→ **Extrait du texte**:
··········
WSWS : Nouvelles et analyses : Etats-Unis
La publication le jeudi 13 décembre du rapport Mitchell sur l’usage des stéroïdes et d’autres substances dopantes améliorant les performances par les professionnels du baseball a été accueillie par un torrent d’articles hypocrites ou visant à mousser le scandale.
La plupart des journaux américains ont fait la une avec ce rapport. Son auteur, un ancien sénateur américain, procureur fédéral et envoyé spécial en Irlande du Nord, George Mitchell, a insisté dans son rapport qu’il y avait « beaucoup de spéculations » sur les joueurs qui y seraient nommés, mais qu’il espérait que « la presse et le public considéreraient cette partie du rapport dans son contexte et verraient plus les conclusions du rapport que les individus impliqués ».
Bien entendu, pratiquement tous les médias ont agi de façon directement opposée, publiant les noms et les photographies des joueurs identifiés comme utilisateurs de stéroïdes en première page. Le New York Times a même fait la une de sa page de sport avec le titre « Naming names », nommer des noms en français, une expression historiquement identifiée avec les chasses aux sorcières anti-communistes de l’ère de McCarthy.
Quatre-vingt-neuf joueurs, actuels et anciens, des ligues majeures ont été nommés par Mitchell, mais la preuve rassemblée dans son document faisant plus de quatre cents pages, qui a pris 20 mois et coûté 25 millions, consiste principalement en articles parus dans la presse, en aveux d’anciens joueurs d’usage de stéroïdes et d’allégations douteuses. Parmi ces derniers, on trouve l’ancien préposé au club des Mets de New York, Kirk Radomski, qui a coopéré avec l’enquête en échange d’un allégement de peine dans sa propre condamnation pour distribution illégale de stéroïdes et un ancien entraîneur des Yankees, Brian McNamee, qui a collaboré pour éviter d’être lui-même poursuivi.
··········
→ **Problème posé A**:
Selon l'article sur le rapport Mitchell, combien de joueurs des ligues majeures Mitchell a-t-il nommés ?
→ **Problème posé B**:
Présentez sous forme de liste JSON de chaînes les lignes des entrées, depuis le début des entrées jusqu'à la ligne contenant « The image size is (745, 1180). [x=30, y=416] », bornes incluses, à raison d'une chaîne par ligne et sans les lignes vides.
··········
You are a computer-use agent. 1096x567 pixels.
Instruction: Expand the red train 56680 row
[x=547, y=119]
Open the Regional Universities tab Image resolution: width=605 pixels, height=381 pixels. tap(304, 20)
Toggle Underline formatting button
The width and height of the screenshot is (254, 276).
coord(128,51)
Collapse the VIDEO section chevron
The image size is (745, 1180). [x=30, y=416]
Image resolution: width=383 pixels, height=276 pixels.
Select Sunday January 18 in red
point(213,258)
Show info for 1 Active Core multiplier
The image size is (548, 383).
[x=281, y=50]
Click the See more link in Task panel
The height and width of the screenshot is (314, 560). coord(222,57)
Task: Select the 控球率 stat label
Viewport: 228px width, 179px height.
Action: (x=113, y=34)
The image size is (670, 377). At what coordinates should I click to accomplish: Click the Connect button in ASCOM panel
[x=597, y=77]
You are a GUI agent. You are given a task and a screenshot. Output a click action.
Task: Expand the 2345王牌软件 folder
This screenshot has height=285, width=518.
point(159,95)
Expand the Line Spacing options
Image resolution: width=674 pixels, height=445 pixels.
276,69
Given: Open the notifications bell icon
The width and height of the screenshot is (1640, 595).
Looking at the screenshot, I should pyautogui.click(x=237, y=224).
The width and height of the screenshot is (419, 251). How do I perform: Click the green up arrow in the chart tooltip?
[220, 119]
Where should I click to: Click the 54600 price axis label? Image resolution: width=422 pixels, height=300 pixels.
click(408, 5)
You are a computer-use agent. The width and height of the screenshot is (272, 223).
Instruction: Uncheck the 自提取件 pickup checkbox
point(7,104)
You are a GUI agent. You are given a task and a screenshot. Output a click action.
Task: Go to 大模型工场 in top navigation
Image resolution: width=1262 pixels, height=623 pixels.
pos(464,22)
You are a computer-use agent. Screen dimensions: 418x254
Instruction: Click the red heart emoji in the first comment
··········
→ **Résultat final A**:
Quatre-vingt-neuf joueurs, actuels et anciens.

→ **Résultat final B**:
[
  "You are a computer-use agent. 1096x567 pixels.",
  "Instruction: Expand the red train 56680 row",
  "[x=547, y=119]",
  "Open the Regional Universities tab Image resolution: width=605 pixels, height=381 pixels. tap(304, 20)",
  "Toggle Underline formatting button",
  "The width and height of the screenshot is (254, 276).",
  "coord(128,51)",
  "Collapse the VIDEO section chevron",
  "The image size is (745, 1180). [x=30, y=416]"
]